EXERCISE DIRECTIONS: Turn the lines of the material below into a numbered list, omitting any blank lines.

BEGIN DATA

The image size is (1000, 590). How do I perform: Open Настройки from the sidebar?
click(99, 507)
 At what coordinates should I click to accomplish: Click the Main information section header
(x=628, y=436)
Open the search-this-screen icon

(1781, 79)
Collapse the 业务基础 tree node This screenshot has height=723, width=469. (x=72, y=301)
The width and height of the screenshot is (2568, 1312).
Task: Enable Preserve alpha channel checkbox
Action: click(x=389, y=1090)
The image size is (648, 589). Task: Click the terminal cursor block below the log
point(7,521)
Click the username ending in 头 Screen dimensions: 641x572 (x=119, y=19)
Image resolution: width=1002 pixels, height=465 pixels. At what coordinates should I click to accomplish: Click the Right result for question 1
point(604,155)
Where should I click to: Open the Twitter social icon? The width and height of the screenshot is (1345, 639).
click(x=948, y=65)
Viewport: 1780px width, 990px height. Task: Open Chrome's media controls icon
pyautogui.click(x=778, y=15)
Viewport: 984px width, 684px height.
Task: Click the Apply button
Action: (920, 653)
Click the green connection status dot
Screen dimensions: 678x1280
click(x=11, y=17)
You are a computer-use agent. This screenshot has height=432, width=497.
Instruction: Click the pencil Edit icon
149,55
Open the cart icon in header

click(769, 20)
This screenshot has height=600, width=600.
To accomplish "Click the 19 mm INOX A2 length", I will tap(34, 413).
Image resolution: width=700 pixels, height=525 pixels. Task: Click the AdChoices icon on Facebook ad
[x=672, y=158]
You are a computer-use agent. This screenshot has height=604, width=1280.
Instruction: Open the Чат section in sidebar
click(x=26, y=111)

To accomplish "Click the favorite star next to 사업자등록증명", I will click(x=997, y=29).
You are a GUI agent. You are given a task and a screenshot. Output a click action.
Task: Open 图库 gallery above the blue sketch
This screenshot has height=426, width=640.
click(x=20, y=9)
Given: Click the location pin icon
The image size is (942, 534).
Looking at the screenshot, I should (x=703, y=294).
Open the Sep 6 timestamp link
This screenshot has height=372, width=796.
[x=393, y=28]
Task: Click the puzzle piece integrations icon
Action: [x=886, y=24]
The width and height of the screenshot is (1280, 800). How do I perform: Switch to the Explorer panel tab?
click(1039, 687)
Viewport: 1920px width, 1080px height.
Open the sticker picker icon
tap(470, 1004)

END DATA

FINISHED ANSWER:
1. The image size is (1000, 590). How do I perform: Open Настройки from the sidebar?
2. click(99, 507)
3.  At what coordinates should I click to accomplish: Click the Main information section header
4. (x=628, y=436)
5. Open the search-this-screen icon
6. (1781, 79)
7. Collapse the 业务基础 tree node This screenshot has height=723, width=469. (x=72, y=301)
8. The width and height of the screenshot is (2568, 1312).
9. Task: Enable Preserve alpha channel checkbox
10. Action: click(x=389, y=1090)
11. The image size is (648, 589). Task: Click the terminal cursor block below the log
12. point(7,521)
13. Click the username ending in 头 Screen dimensions: 641x572 (x=119, y=19)
14. Image resolution: width=1002 pixels, height=465 pixels. At what coordinates should I click to accomplish: Click the Right result for question 1
15. point(604,155)
16. Where should I click to: Open the Twitter social icon? The width and height of the screenshot is (1345, 639).
17. click(x=948, y=65)
18. Viewport: 1780px width, 990px height. Task: Open Chrome's media controls icon
19. pyautogui.click(x=778, y=15)
20. Viewport: 984px width, 684px height.
21. Task: Click the Apply button
22. Action: (920, 653)
23. Click the green connection status dot
24. Screen dimensions: 678x1280
25. click(x=11, y=17)
26. You are a computer-use agent. This screenshot has height=432, width=497.
27. Instruction: Click the pencil Edit icon
28. 149,55
29. Open the cart icon in header
30. click(769, 20)
31. This screenshot has height=600, width=600.
32. To accomplish "Click the 19 mm INOX A2 length", I will tap(34, 413).
33. Image resolution: width=700 pixels, height=525 pixels. Task: Click the AdChoices icon on Facebook ad
34. [x=672, y=158]
35. You are a computer-use agent. This screenshot has height=604, width=1280.
36. Instruction: Open the Чат section in sidebar
37. click(x=26, y=111)
38. To accomplish "Click the favorite star next to 사업자등록증명", I will click(x=997, y=29).
39. You are a GUI agent. You are given a task and a screenshot. Output a click action.
40. Task: Open 图库 gallery above the blue sketch
41. This screenshot has height=426, width=640.
42. click(x=20, y=9)
43. Given: Click the location pin icon
44. The image size is (942, 534).
45. Looking at the screenshot, I should (x=703, y=294).
46. Open the Sep 6 timestamp link
47. This screenshot has height=372, width=796.
48. [x=393, y=28]
49. Task: Click the puzzle piece integrations icon
50. Action: [x=886, y=24]
51. The width and height of the screenshot is (1280, 800). How do I perform: Switch to the Explorer panel tab?
52. click(1039, 687)
53. Viewport: 1920px width, 1080px height.
54. Open the sticker picker icon
55. tap(470, 1004)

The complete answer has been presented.